Growth is back on the agenda

As the global economic recovery spits and stutters and memories of the GFC continue to fade, accountants are relinquishing their collective grip on the reins and organic growth is firmly back on the agenda.  Recent surveys released by ANZ Bank and PwC both confirm that growing revenue and finding enough of the right people to do that are firmly back at the top of strategic priorities for CEO’s and their Boards.

Growth may be back on the agenda, but selling has never been more difficult. It has never, ever been more difficult to sell – anything – period.  Whether you’re selling state-owned utilities, sophisticated technology solutions, mechanical widgets or professional services, the cards have never been so heavily stacked against making the sale.  If you don’t believe that, consider that in 2018 fewer than two of every 100 sales leads convert into buying customers.  And like it or not, that statistic is unlikely to change any time soon.

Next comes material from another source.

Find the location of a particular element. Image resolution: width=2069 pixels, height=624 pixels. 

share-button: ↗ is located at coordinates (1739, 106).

Consider the following statistics:

•  Sixty two percent of sales people now fail to make their quotas;

•  Sixty eight percent of organizations fail to make their annual revenue target;

•  Eighty eight percent of sales opportunities fail to close as forecasted; and

•  Sixty eight percent of sales leads are never followed up by sales.

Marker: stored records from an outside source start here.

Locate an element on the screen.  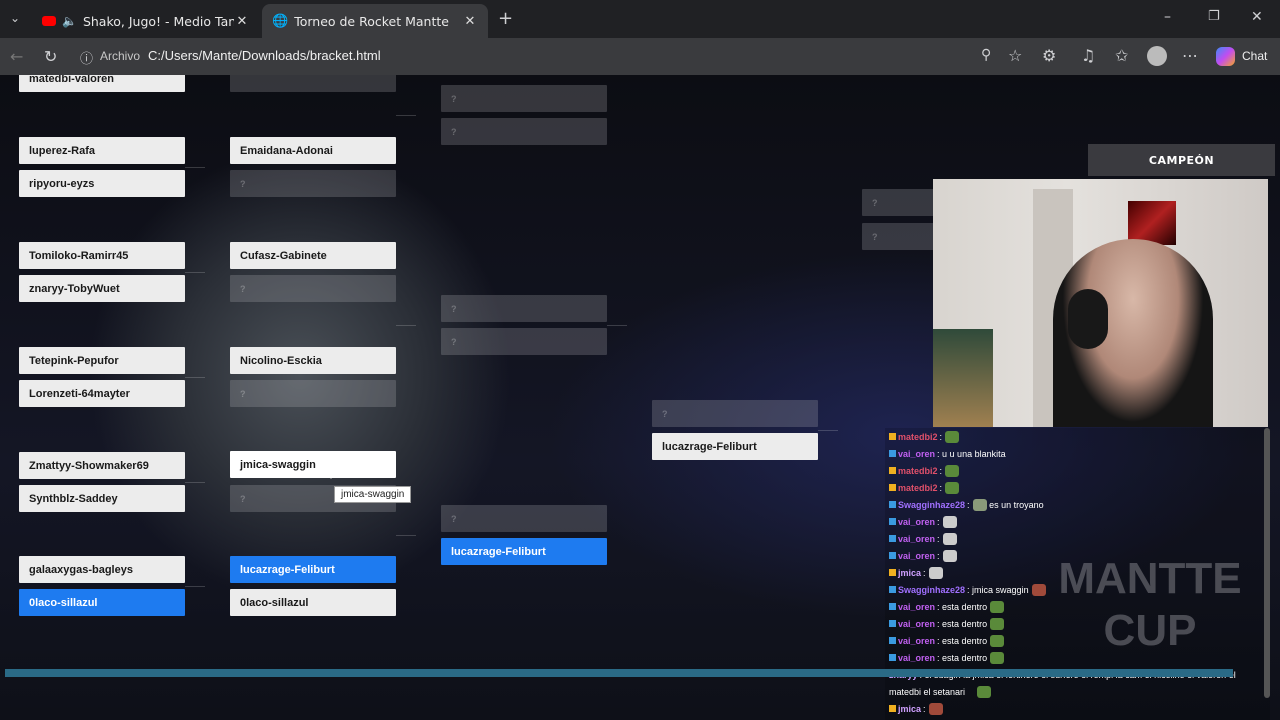
bracket-slot: Tomiloko-Ramirr45 is located at coordinates (102, 256).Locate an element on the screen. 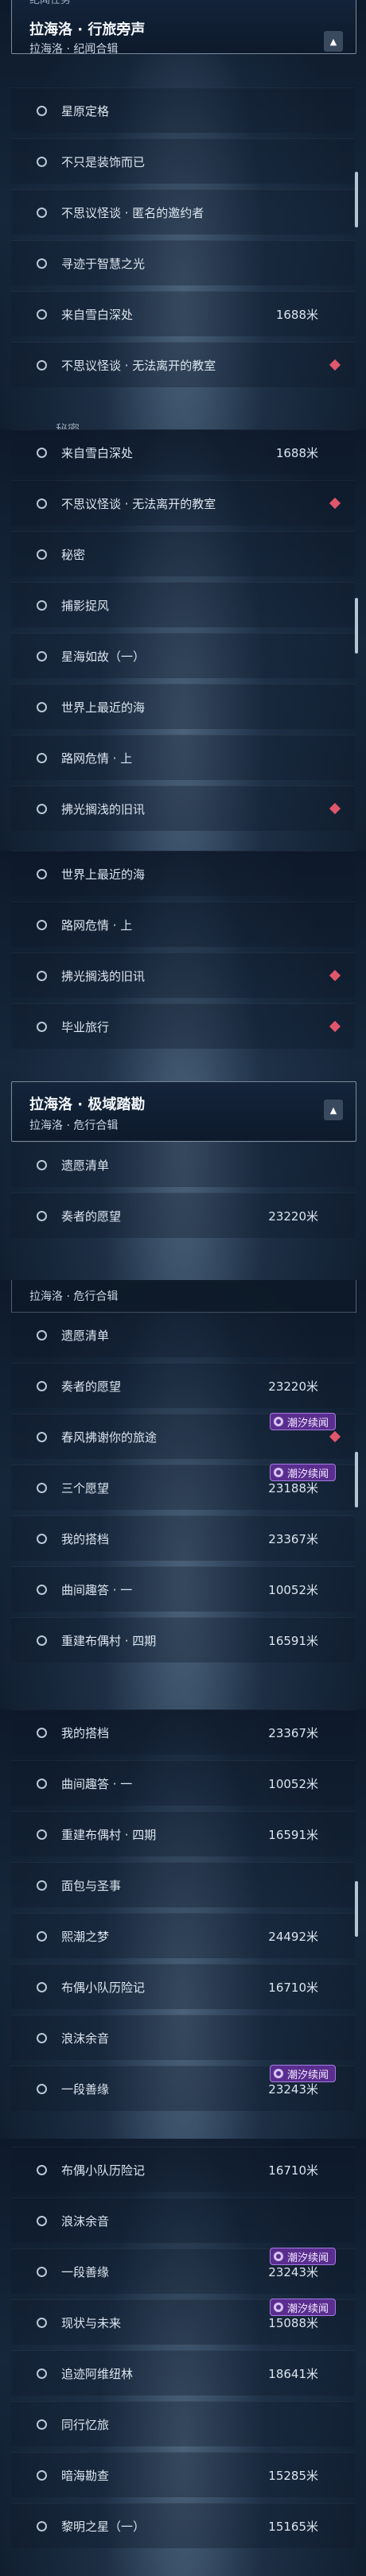 The width and height of the screenshot is (366, 2576). quest-row: 秘密 is located at coordinates (183, 554).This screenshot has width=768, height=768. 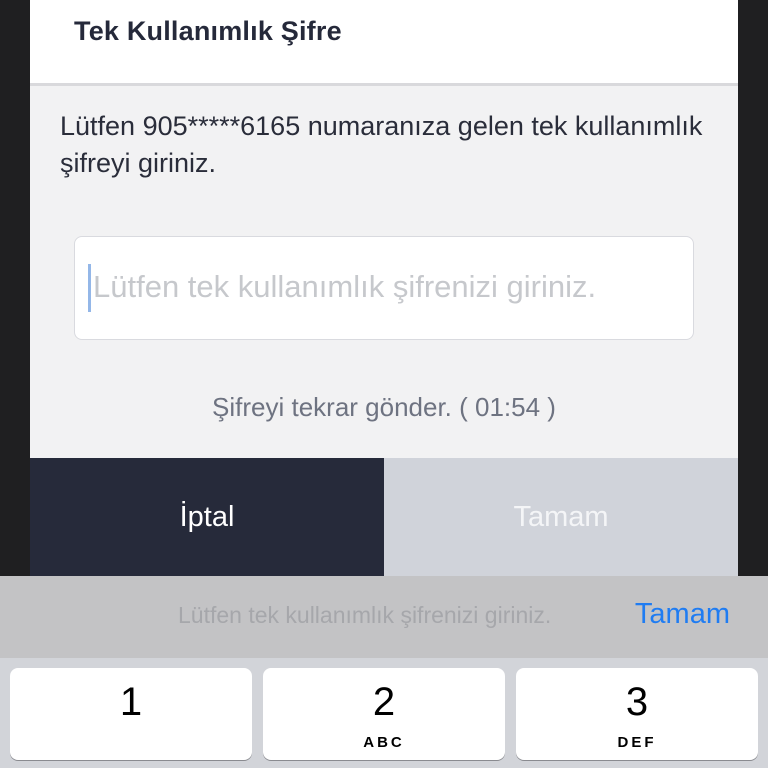 I want to click on dialog-header: Tek Kullanımlık Şifre, so click(x=384, y=43).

These numbers have significant implications for Boards and CEO’s still calling out double-digit targets for revenue growth over the next 2-3 years.

Old thinking won't solve new problems

Albert Einstein once famously said, “A fix using the same thinking that created the problem will only ever be a  band-aid.”

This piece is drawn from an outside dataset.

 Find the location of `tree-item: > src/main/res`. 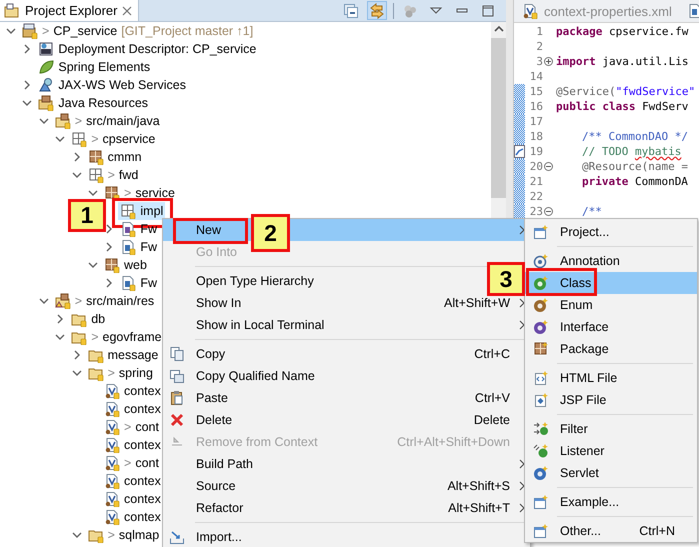

tree-item: > src/main/res is located at coordinates (104, 301).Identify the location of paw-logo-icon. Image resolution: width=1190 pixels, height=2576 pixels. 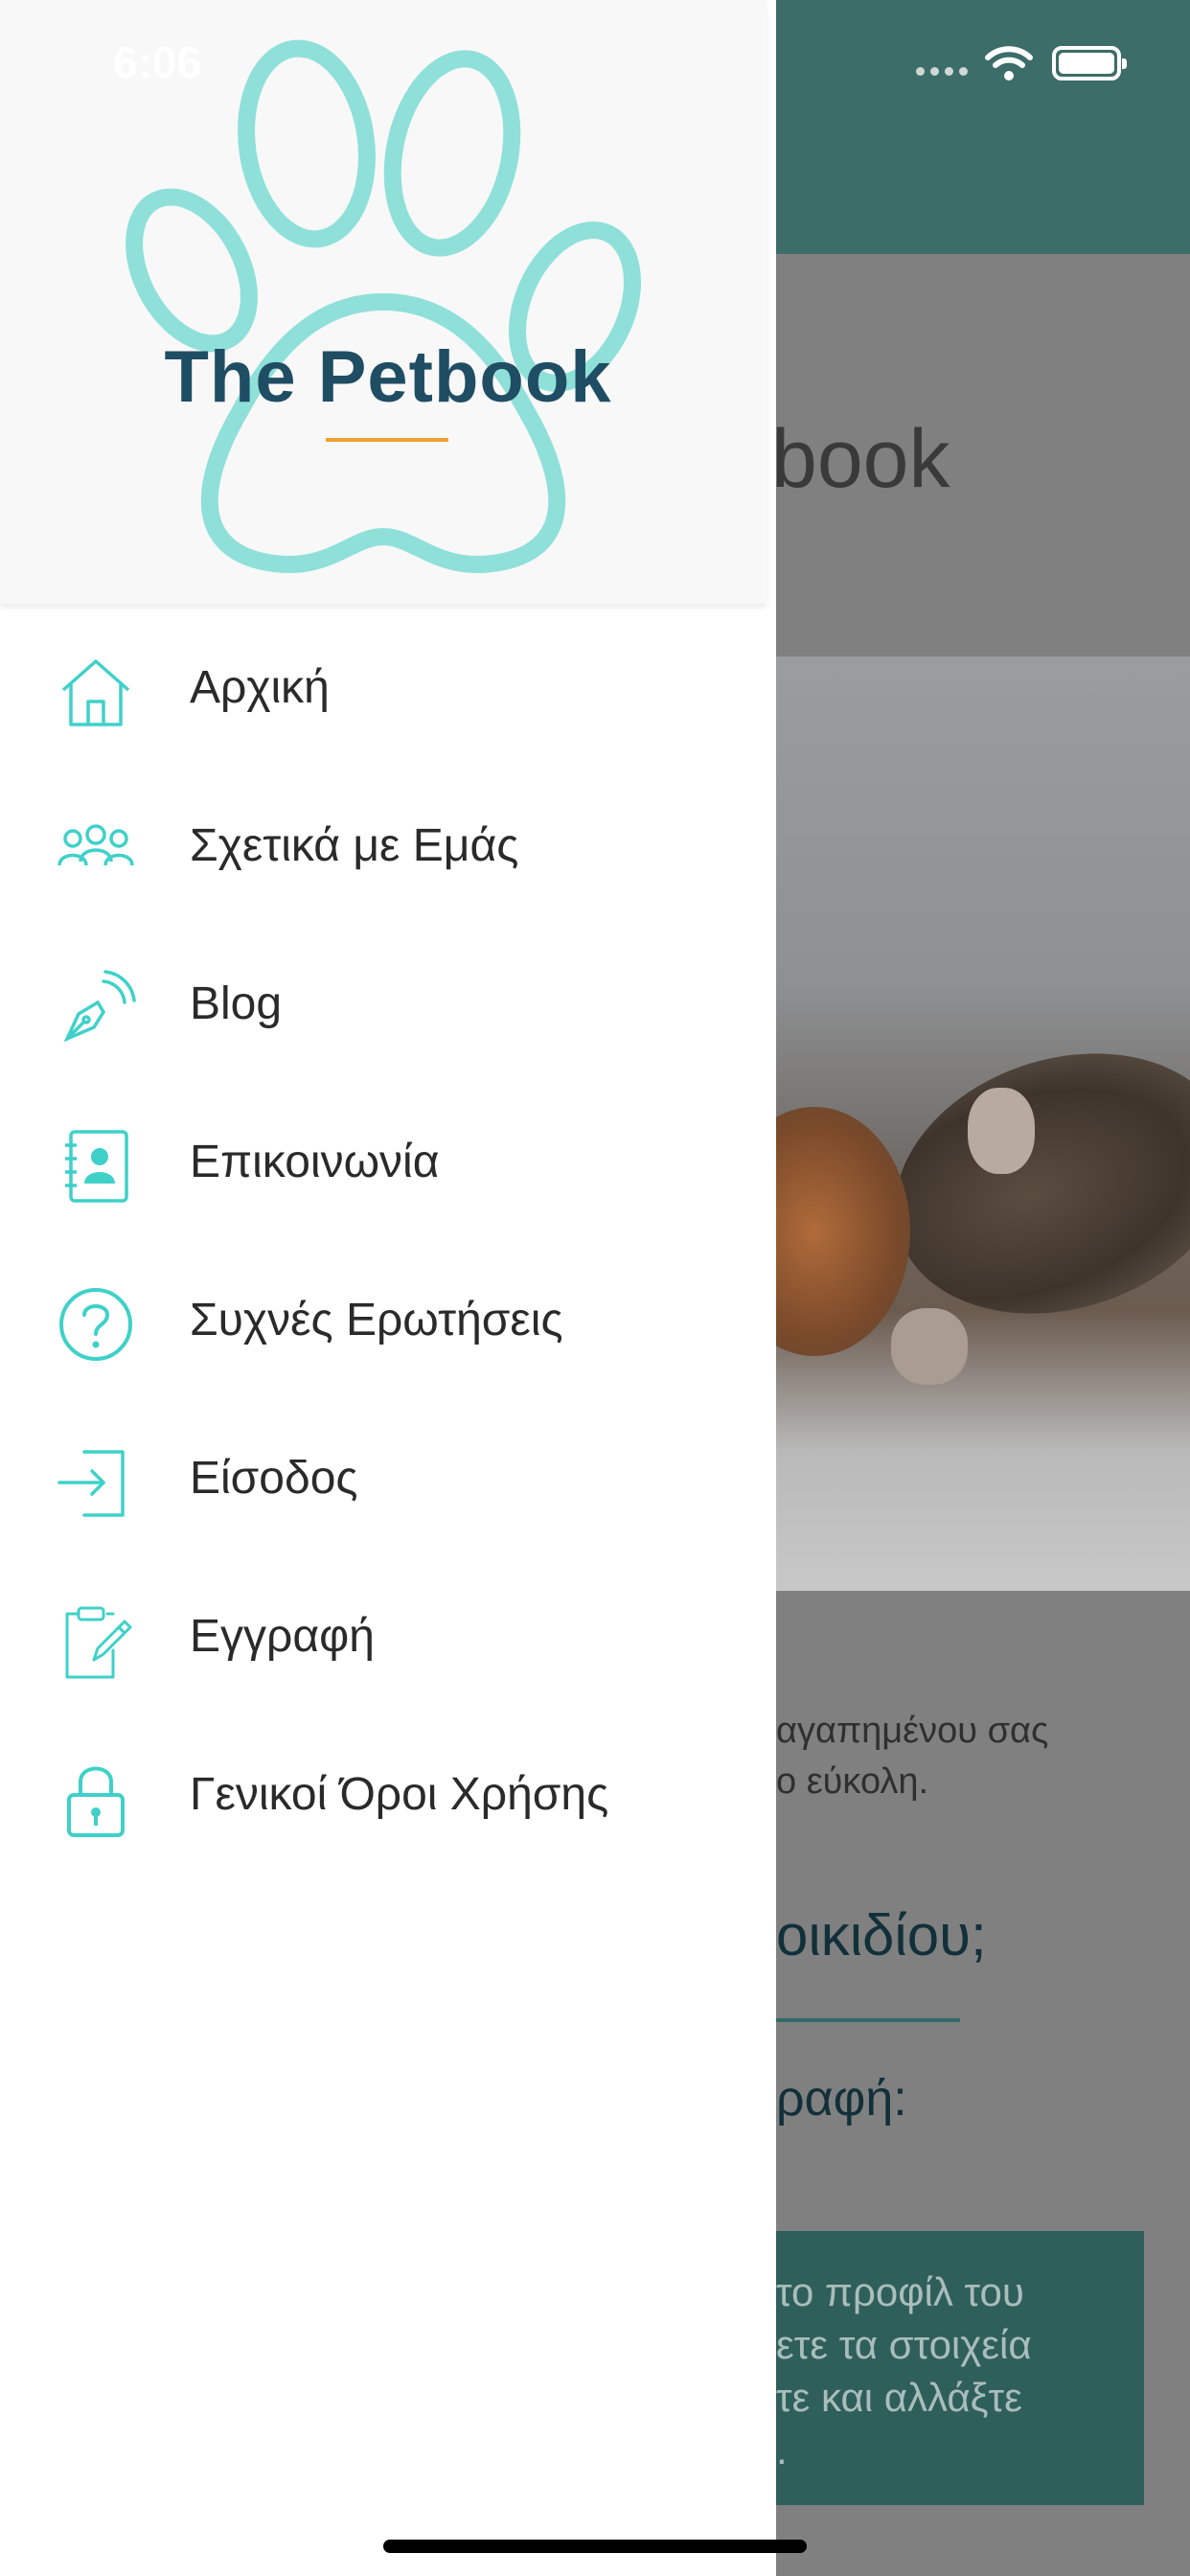
(384, 306).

For the last forty years, the tonic of choice for the ailing company top line has been either more training for the sales force or another dose of technology.  As often as not, this has been accompanied by the departure of the previous sales manager and a few sales reps and the arrival of shiny new ones – with the cycle repeating itself every few years.

Since the late 1990’s Customer Relationship Management (“CRM”) systems have challenged sales training as the panacea for the problem of how to grow revenues.  More recently , analytics has stepped in to the frame as CRM has failed to deliver on vendor’s much hyped promises of all kinds of success.  Global vendors including the likes of Siebel, SAP, Oracle and Salesforce.com have come to market with ever more advanced technology offers promising the Holy Grail – consistent top line growth.

With that level of investment being thrown at a problem, one would have expected it to be well and truly licked by now.  Well – it isn’t.  In that same period the average conversion rate of revenue  pipelines fell by nearly 100% to be 1.92%  by the end of 2017..  For every 100 selling opportunities that began their journey as “leads”, less than two resulted in closed sales and revenue.

Screen Shot 2018-11-30 at 5.04.35 PM.png

And yet as their companies push on in the quests for growth, many CEO’s and Sales Directors are still turning back to the training and technology “silver bullets” unaware that the world has moved on and the challenges they face in growing their top lines in the 21st century, are beyond the scope of the same old one-dimensional approaches that failed just as badly in the 20th century.

Business process and performance measurement

The answers to the revenue performance dilemma have actually been readily apparent for some time.  And they’ve been applied successfully to every other aspect of business for decades.

For success in anything to be sustainable it must be repeatable.  And for  anything to be repeatable there must be a process.  And that process can and should be measured.  Hollywood producers and directors get it.  CEO’s and their Sales Directors are starting to to as well.